なお、一定の悪質・危険な行為をした運転者が運転免許を取り消された場合に、運転免許を受けることができない期間の上限を引き上げることなどを内容とする改正道路交通法が、平成21年6月に施行された。警察では、改正内容について周知を行い、悪質・危険な行為の防止を図っている。
表3-5 運転免許の行政処分件数の推移(平成16~20年)
(2)運転免許取得希望者等の利便性の向上
警察では、運転免許証の更新に係る国民の負担を軽減するため、更新免許証の即日交付、日曜日の申請受付、警察署への更新窓口の設置、申請書の写真添付の省略、住所地を管轄する公安委員会以外の公安委員会を経由した更新申請の受付(優良運転者に限る。)等の施策を推進している。
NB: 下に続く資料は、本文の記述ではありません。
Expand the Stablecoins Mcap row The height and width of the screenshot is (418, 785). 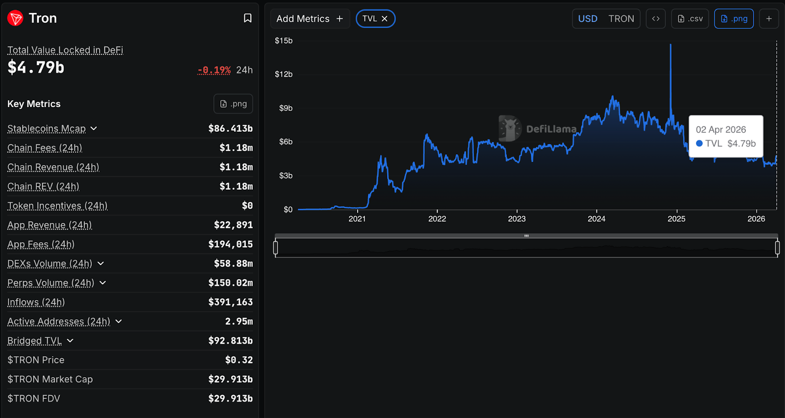point(94,129)
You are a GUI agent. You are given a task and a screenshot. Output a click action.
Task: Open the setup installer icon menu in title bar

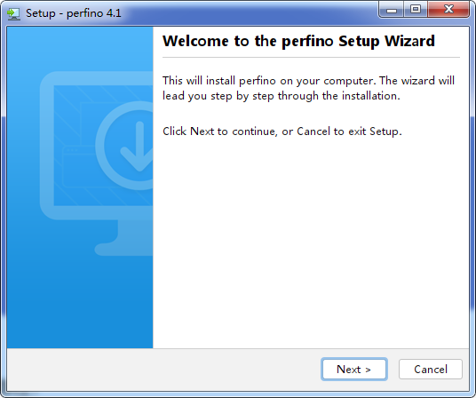click(13, 13)
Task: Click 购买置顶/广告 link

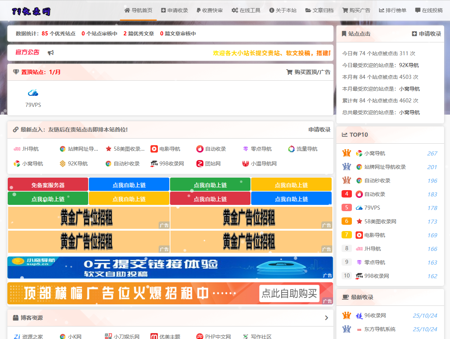Action: [308, 72]
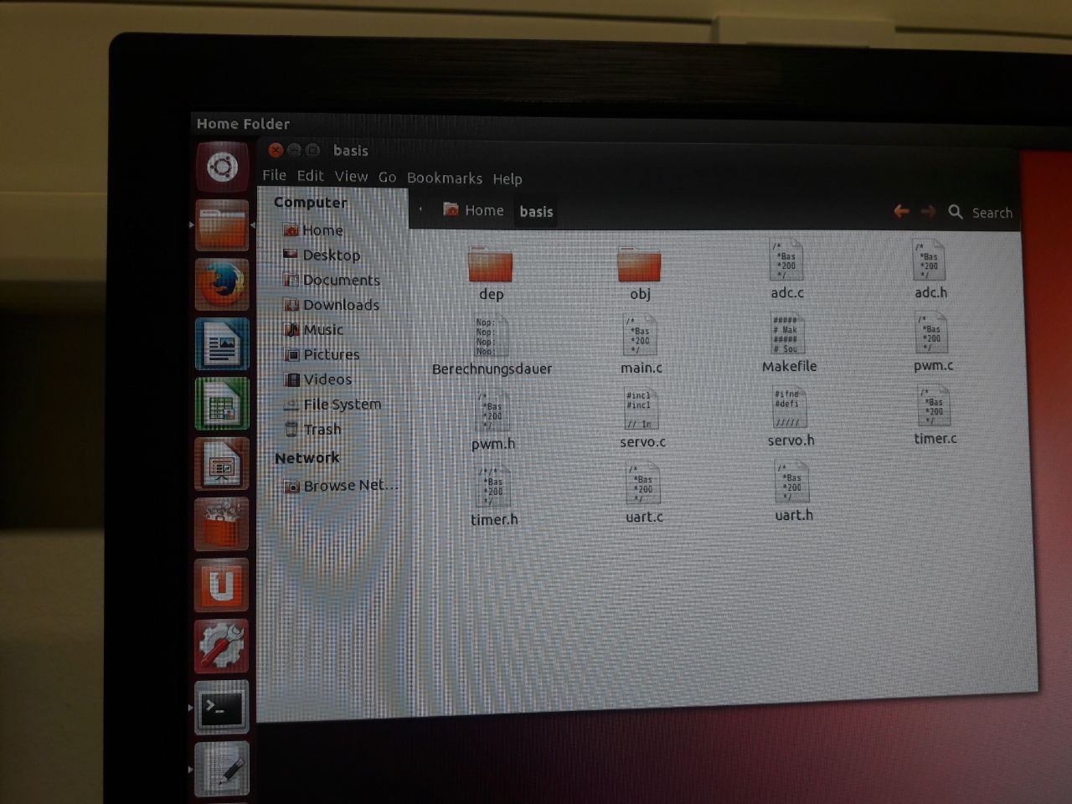Open the dep folder

point(490,265)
また、障害者の利便性向上のため、試験場施設の整備・改善、漢字に振り仮名を付けた学科試験の実施や字幕入り講習用ビデオの活用等を推進している。さらに、障害者や一定の病気にかかっている者が安全に運転できるか個別に判断するため、専門知識の豊富な職員を配置し、運転適性相談活動の充実を図っている。
(3)国際化への対応
外国等の行政庁等の運転免許を有する者については、一定の条件の下に運転免許試験の一部を免除できる制度があり、平成20年中の同制度による運転免許証の交付件数は、3万7,512件であった。また、警察では、外国人運転者のための安全教育ビデオを作成し、その活用を図るとともに、地域の実情に応じ、外国人運転者に対する安全教育の充実に努めている。
(4)運転免許証のICカード化
ICカード免許証は、平成19年1月に発行が開始され、38都道県で導入されている(20年度末現在)。ICカード免許証には、偽変造防止のほか、本籍の記載を運転免許証の券面から削除し、電磁的記録とすることにより、免許保有者のプライバシーが保護されるなどの利点がある。